◆ Stored data ◆
○ ○ ○ ○ ○
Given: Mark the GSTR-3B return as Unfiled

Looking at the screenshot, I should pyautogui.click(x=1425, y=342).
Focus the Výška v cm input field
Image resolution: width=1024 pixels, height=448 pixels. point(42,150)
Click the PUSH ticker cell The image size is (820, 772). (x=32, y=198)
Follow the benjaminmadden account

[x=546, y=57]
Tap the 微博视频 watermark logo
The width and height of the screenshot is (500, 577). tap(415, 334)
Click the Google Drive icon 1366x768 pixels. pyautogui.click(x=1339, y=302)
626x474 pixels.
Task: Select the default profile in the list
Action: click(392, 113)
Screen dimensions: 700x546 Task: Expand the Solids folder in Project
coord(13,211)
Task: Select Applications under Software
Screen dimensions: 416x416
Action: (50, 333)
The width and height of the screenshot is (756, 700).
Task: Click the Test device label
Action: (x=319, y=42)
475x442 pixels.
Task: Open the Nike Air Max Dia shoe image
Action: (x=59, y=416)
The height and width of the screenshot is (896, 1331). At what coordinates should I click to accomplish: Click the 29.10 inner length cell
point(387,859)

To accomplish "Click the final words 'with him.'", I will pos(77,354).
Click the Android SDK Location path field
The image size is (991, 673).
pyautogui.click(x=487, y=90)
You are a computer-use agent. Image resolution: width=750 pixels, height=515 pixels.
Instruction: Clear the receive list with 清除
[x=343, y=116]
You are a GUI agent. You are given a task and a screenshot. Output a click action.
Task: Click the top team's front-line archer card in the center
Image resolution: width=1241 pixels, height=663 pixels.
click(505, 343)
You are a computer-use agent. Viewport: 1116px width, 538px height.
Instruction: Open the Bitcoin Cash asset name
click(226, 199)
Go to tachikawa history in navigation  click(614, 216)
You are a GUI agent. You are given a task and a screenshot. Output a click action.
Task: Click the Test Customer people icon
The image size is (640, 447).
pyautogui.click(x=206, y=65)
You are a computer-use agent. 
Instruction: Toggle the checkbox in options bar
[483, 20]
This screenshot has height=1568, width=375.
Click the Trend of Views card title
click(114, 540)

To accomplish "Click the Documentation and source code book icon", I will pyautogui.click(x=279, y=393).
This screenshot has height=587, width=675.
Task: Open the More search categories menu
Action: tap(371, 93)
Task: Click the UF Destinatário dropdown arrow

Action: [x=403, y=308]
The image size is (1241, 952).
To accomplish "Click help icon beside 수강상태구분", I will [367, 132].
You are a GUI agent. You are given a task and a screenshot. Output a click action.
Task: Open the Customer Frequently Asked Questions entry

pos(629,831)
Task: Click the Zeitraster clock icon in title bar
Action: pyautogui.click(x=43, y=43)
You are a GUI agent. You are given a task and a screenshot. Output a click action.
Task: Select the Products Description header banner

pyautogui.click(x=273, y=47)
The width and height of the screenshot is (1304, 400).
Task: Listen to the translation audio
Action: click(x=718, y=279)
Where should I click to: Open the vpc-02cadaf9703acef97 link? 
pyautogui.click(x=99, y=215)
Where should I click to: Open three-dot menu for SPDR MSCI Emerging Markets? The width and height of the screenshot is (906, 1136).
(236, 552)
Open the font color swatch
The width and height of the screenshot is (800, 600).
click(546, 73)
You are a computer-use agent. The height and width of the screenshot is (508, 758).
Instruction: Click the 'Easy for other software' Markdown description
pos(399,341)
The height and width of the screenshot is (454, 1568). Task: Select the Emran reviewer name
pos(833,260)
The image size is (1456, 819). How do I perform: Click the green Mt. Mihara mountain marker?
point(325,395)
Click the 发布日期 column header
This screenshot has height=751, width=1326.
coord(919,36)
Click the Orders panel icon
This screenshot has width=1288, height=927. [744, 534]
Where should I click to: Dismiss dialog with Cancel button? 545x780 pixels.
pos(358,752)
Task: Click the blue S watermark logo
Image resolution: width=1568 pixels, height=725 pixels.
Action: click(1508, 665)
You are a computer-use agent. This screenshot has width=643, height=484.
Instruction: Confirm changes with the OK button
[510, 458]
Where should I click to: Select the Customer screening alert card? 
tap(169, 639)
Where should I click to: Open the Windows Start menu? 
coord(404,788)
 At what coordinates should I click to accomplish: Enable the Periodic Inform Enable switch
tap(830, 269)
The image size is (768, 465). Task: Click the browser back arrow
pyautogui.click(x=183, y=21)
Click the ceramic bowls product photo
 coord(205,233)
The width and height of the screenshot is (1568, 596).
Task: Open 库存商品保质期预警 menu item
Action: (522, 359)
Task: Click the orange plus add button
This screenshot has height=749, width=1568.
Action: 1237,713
○ ○ ○ ○ ○
◆ Exercise directions ◆
Duplicate the rows verbatim, beginning at the line that contains "Click the ceramic bowls product photo" and continuing through the final row, with both ends included.

◆ Task solution ◆
Click the ceramic bowls product photo
 coord(205,233)
The width and height of the screenshot is (1568, 596).
Task: Open 库存商品保质期预警 menu item
Action: (522, 359)
Task: Click the orange plus add button
This screenshot has height=749, width=1568.
Action: 1237,713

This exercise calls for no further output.